Passage:

_ _ _

Celle qui croyait percer le secret de la nature des hommes…

Quand le narrateur (qui est peut-être Théophile Gautier lui-même) est résolu à trouver une maîtresse,1 il se « fait peigner et friser [l]es cheveux, retrousser et cirer le peu [qu’il a] de moustaches »… nous sommes prévenus !

Ce sur quoi nous n’étions pas prévenus, c’est, en revanche, sa misogynie décomplexée. Il assure « qu’une femme qui n’est pas belle est plus laide qu’un homme qui n’est pas beau » !

Exigeant le monsieur… qui avoue lui-même n’être peut-être pas assez attentif pour rencontrer la maîtresse de ses rêves, ce qui lui fait dire : « Si j’avais regardé à mes pieds, peut-être y aurais-je vu quelque belle Madeleine avec son urne de parfums et sa chevelure éplorée. »

_ _ _

Données de coordonnées des éléments
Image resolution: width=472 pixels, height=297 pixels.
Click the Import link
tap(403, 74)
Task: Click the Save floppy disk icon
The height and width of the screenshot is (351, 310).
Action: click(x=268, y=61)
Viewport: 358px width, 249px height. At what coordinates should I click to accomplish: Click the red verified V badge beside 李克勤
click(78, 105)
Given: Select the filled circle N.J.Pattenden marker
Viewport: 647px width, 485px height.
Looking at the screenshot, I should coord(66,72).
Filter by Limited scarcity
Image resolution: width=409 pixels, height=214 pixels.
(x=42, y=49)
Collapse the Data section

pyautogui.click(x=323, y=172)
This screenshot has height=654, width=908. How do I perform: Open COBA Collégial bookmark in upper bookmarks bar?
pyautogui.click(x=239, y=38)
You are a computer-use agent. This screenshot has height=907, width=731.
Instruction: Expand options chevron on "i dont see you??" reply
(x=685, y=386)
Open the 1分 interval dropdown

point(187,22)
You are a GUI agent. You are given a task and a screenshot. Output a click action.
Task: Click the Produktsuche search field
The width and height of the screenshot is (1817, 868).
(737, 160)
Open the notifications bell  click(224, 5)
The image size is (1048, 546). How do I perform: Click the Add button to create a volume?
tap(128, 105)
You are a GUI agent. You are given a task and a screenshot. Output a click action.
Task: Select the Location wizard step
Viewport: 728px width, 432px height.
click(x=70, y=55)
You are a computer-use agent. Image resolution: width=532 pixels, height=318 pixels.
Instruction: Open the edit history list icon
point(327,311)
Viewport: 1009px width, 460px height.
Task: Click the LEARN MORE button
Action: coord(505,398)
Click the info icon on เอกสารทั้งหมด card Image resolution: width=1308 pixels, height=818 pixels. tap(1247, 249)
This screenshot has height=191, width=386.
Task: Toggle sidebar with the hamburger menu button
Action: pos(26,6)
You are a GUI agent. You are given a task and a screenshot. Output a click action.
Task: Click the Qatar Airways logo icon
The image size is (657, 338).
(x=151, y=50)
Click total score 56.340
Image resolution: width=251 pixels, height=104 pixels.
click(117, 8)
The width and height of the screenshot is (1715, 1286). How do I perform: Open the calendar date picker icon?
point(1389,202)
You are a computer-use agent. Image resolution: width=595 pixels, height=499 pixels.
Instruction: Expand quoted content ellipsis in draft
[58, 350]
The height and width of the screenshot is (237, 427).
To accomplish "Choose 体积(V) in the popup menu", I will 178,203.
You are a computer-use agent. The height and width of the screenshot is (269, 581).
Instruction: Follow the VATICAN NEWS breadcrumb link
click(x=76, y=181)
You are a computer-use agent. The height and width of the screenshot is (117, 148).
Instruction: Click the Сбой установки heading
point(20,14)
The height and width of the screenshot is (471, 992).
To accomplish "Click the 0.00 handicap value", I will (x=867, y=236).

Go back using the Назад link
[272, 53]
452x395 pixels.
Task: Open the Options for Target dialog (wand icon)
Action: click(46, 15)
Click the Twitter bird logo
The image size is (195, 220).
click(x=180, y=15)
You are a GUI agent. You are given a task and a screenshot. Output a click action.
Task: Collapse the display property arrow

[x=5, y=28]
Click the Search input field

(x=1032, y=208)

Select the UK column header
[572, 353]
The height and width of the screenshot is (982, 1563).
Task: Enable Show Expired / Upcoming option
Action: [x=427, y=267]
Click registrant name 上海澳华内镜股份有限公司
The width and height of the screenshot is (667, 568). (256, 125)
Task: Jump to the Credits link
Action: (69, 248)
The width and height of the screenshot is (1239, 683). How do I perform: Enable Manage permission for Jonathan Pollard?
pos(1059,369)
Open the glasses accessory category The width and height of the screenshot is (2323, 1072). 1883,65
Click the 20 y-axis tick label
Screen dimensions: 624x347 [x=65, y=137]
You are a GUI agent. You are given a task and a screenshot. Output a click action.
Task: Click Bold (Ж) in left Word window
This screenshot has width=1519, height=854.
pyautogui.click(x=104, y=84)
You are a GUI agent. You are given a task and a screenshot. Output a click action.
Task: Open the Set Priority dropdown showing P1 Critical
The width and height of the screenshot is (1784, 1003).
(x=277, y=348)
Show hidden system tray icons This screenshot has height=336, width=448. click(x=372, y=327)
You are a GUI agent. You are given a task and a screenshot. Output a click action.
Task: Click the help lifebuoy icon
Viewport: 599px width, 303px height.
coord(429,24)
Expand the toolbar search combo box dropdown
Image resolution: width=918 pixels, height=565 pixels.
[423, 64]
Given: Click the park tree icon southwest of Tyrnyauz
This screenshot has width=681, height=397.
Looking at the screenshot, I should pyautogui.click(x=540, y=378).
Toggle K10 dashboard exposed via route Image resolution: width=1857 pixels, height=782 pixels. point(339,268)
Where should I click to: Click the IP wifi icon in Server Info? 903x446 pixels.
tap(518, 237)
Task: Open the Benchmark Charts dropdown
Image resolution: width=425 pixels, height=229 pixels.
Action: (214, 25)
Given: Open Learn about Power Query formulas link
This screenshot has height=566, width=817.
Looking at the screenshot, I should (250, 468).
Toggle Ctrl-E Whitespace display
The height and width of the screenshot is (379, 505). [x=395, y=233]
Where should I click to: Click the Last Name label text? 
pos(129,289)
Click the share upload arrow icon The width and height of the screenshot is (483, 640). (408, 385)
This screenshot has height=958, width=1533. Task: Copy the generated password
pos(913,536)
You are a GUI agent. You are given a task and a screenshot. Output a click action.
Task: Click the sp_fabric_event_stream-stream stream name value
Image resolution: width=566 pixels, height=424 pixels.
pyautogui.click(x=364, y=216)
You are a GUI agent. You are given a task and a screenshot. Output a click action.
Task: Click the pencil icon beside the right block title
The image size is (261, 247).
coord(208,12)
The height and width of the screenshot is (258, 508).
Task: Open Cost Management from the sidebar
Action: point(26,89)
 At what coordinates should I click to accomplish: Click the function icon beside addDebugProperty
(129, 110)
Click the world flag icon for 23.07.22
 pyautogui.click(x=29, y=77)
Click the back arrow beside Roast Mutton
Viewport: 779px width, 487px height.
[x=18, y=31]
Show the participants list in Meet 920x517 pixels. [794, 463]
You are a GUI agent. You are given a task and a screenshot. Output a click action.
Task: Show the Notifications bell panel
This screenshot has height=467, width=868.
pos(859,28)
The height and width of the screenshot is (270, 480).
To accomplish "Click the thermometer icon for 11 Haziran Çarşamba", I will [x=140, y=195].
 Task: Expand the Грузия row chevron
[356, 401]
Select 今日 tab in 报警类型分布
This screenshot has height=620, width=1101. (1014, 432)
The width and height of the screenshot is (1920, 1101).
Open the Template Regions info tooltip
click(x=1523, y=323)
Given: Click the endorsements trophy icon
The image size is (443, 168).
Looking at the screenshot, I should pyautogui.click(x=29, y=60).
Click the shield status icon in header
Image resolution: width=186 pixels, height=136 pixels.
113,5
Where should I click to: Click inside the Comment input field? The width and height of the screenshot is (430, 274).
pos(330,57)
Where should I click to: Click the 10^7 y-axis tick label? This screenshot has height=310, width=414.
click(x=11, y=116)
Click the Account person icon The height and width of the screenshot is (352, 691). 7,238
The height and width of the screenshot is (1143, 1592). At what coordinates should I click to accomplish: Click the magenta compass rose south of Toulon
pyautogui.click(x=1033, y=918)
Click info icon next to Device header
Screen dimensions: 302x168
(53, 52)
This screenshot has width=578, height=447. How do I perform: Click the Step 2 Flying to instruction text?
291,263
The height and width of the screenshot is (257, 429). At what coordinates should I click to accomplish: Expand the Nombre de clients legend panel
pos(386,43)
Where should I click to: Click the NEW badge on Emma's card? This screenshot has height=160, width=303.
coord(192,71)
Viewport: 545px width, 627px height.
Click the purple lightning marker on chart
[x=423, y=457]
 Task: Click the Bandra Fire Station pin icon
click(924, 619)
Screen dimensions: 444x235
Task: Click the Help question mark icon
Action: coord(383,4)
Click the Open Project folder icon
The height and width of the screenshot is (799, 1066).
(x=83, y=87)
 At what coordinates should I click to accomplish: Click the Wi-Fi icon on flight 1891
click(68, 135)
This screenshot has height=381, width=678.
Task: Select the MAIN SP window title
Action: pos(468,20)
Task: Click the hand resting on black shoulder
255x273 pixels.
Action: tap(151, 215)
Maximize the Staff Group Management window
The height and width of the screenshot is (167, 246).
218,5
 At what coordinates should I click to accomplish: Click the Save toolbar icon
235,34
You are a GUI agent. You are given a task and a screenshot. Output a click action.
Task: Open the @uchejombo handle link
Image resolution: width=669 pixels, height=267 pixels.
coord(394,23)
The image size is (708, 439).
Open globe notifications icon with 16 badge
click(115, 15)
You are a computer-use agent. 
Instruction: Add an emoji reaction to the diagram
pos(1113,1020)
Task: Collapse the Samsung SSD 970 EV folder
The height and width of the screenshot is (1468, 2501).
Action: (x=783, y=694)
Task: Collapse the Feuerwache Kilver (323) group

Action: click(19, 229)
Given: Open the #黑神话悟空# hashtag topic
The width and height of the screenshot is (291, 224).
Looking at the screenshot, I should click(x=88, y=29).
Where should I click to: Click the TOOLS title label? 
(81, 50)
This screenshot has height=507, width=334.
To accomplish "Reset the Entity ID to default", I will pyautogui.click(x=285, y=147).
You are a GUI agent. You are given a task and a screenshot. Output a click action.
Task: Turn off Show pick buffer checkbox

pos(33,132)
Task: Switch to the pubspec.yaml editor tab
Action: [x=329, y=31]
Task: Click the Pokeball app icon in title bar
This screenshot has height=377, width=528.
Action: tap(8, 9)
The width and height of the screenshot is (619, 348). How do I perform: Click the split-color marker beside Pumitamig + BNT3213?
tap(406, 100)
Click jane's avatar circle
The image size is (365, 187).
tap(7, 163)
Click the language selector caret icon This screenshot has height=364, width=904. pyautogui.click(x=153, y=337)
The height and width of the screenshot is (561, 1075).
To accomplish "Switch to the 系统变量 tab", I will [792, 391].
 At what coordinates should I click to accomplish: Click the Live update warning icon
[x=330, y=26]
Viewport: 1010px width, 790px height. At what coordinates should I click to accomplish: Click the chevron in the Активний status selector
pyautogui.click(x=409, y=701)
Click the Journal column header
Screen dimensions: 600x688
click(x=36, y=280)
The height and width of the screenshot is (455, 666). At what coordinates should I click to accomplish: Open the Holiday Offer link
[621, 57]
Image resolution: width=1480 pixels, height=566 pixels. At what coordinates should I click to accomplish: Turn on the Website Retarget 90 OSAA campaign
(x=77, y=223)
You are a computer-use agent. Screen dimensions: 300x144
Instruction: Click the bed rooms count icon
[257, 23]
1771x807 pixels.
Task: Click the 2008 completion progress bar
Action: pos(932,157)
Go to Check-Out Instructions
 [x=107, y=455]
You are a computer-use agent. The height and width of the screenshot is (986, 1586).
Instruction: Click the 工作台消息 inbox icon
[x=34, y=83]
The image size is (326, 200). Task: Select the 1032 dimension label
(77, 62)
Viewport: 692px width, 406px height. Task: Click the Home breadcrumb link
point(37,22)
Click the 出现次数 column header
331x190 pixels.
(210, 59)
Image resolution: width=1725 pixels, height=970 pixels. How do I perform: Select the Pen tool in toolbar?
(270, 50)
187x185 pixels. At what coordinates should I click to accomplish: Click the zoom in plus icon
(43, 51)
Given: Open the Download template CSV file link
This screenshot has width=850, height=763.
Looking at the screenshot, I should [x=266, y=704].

_ _ _

Consigne:
Reproduisez intégralement le passage sur le narrateur en quête d'une maîtresse. Les lignes de données forment un matériau distinct du passage.

Réponse:
Celle qui croyait percer le secret de la nature des hommes…

Quand le narrateur (qui est peut-être Théophile Gautier lui-même) est résolu à trouver une maîtresse,1 il se « fait peigner et friser [l]es cheveux, retrousser et cirer le peu [qu’il a] de moustaches »… nous sommes prévenus !

Ce sur quoi nous n’étions pas prévenus, c’est, en revanche, sa misogynie décomplexée. Il assure « qu’une femme qui n’est pas belle est plus laide qu’un homme qui n’est pas beau » !

Exigeant le monsieur… qui avoue lui-même n’être peut-être pas assez attentif pour rencontrer la maîtresse de ses rêves, ce qui lui fait dire : « Si j’avais regardé à mes pieds, peut-être y aurais-je vu quelque belle Madeleine avec son urne de parfums et sa chevelure éplorée. »